カウンター岩前の壁に、白い綿で作った雪や、ツリーに飾るようなオーナメント、そして入口の幕には大きめのリースを飾り付けてみた。無理矢理にでもクリスマス感を出していくぞっという強い意志表示である。


「よし、こんなもんかな」

 休憩がてら、デバイスをチェック。

「Wow……Amazing」

 俺はとあるメールを開いて硬直(フリーズ)した。

――――――――――――――――――――――――――――――――――――

【ダンジョン協会からのメール】

『クリスマスキャンペーン☆北欧からの使者グランド・クリス限定召喚‼』

 ~5,000DPで貴方のダンジョンに本物のクリスマスがやってくる⁉~

 ※年末までは復活しますが、それ以降の復活はありません。

――――――――――――――――――――――――――――――――――――

 な、なんと……。

 あのグランド・クリスが召喚できる……だと⁉

 いつものカスみたいなガチャはどこにいったのだ?

 しかも、年末までの限定復活⁉

 いったい、どういう仕組みなんだろう……。

 

 グランド・クリスといえば、トレント系の上位種。

 北欧ダンジョンに生息する、馬鹿デカいツリーモンスである。

 幹の部分に、悪魔のような顔があるのだが、それは模様(フェイク)

 本当の顔は、皮を剥いだ中にあるらしい。

 赤くて丸い実をたくさんつけ、それを投げて攻撃してくる。

 実は破裂すると、細かい棘の粒子を撒き散らし、その粒子を浴びて手や顔を擦ると、チクチク、ヒリヒリして物凄く不快になるのだ。

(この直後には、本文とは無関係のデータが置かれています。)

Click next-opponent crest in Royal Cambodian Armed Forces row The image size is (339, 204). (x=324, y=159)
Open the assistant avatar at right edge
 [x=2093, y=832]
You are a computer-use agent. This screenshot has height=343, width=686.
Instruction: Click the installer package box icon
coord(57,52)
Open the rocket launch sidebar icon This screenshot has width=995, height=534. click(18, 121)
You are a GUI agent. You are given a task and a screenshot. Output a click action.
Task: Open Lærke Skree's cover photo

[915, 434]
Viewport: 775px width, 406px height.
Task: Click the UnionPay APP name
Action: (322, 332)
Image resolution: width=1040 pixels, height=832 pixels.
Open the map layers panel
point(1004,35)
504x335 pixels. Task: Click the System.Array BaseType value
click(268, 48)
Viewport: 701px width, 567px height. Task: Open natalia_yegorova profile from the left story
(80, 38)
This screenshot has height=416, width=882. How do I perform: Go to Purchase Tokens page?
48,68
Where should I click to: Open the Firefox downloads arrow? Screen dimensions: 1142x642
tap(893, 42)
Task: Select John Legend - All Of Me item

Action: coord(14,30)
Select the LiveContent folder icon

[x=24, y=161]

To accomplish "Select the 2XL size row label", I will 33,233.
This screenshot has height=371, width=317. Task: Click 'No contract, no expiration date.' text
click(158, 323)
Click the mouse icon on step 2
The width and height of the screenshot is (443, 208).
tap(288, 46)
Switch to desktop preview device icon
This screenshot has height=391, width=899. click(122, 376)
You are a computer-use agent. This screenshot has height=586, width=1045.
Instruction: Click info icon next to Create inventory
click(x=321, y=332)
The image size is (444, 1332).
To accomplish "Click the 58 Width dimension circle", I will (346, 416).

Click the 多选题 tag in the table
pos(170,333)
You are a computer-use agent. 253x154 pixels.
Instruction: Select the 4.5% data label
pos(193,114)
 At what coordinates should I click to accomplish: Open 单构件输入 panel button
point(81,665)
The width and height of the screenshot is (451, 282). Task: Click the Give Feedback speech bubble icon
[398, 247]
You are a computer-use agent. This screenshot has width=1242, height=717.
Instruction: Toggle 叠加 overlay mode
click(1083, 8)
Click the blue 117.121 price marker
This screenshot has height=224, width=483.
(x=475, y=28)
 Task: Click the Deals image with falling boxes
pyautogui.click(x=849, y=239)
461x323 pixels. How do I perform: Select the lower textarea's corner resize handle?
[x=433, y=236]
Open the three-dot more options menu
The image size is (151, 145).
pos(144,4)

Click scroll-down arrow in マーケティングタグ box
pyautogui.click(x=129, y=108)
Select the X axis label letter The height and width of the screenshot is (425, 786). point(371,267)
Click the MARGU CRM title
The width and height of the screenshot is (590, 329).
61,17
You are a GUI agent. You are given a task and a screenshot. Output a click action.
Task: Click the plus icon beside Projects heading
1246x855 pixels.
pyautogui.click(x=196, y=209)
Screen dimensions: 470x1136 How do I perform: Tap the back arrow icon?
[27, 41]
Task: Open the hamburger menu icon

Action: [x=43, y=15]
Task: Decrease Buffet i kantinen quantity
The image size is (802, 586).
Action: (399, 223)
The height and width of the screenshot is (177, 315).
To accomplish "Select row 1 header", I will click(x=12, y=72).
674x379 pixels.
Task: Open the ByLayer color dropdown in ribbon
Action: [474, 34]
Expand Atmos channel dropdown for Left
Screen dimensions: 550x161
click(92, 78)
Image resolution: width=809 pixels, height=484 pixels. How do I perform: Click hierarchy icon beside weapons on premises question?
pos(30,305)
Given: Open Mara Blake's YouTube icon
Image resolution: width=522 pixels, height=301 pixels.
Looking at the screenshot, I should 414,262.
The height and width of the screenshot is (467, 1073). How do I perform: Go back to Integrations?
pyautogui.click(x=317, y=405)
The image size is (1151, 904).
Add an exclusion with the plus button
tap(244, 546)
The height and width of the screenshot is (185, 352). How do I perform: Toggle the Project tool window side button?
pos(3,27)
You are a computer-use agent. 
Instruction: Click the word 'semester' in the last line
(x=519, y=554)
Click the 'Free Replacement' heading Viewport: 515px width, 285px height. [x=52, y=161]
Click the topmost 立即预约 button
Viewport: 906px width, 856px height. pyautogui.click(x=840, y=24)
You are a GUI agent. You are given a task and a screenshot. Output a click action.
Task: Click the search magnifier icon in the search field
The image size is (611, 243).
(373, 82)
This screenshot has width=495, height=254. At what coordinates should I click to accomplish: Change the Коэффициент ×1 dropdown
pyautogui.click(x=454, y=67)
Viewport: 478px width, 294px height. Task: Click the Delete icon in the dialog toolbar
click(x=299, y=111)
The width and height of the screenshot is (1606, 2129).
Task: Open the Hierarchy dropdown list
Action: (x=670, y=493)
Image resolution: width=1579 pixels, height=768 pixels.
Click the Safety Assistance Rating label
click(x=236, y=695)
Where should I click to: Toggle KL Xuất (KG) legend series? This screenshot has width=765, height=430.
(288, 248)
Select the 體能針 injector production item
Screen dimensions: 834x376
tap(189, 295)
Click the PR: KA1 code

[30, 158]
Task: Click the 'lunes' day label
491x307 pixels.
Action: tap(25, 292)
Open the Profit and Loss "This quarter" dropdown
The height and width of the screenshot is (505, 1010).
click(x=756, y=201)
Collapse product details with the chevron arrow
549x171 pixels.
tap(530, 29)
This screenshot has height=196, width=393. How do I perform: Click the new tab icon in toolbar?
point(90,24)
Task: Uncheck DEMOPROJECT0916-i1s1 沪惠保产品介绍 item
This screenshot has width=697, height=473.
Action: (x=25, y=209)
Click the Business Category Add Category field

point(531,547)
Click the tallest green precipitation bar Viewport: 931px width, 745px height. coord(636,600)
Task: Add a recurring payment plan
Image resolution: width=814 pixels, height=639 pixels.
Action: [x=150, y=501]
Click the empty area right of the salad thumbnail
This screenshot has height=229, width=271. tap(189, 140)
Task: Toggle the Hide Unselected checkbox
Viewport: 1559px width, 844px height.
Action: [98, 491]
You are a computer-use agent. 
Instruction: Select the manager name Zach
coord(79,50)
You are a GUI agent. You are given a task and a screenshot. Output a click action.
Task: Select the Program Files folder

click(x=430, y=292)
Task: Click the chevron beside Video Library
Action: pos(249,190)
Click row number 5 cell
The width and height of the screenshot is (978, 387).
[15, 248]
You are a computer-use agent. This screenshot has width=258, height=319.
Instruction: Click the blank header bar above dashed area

 攻撃自体はさほど警戒するようなものではないが、そのぶん防御力が非常に高い。

 

「これは、召喚するでしょ!」

 俺は鼻息を荒くしてデバイスを見つめた。

 

 ダンジョンの奥から、クリスマス用の飾りを抱えた花さんが戻ってきた。

「どうしたんですか?」

「あ! 花さん、グランド・クリスが召喚できるって‼ ほら!」

 花さんが小走りでカウンター岩に回り込み、デバイスを覗く。

「うわーーっ! ジョーンさんっ、もちろん召喚しますよねっ⁉ ねっ⁉」

 目を大きく見開いた花さんが、俺に顔を近づける。

「あ、う、うん! たぶん、どこのダンジョンもこれは召喚すると思う」

「ですよねー、凄い! あ~、動画でしか見たことなかったですけど、生で見られるなんて~」

 飾り玉を両手で握りながら、うっとりとした表情を浮かべる花さん。

 やっぱり、凄ぇ喜んでるな……。


「そうだ、クリスマスイベントはグランド・クリス討伐でいいんじゃないですか?」

 確かに……飾り付けはほぼ終わったけど、これといった目玉はまだ決まっていなかった。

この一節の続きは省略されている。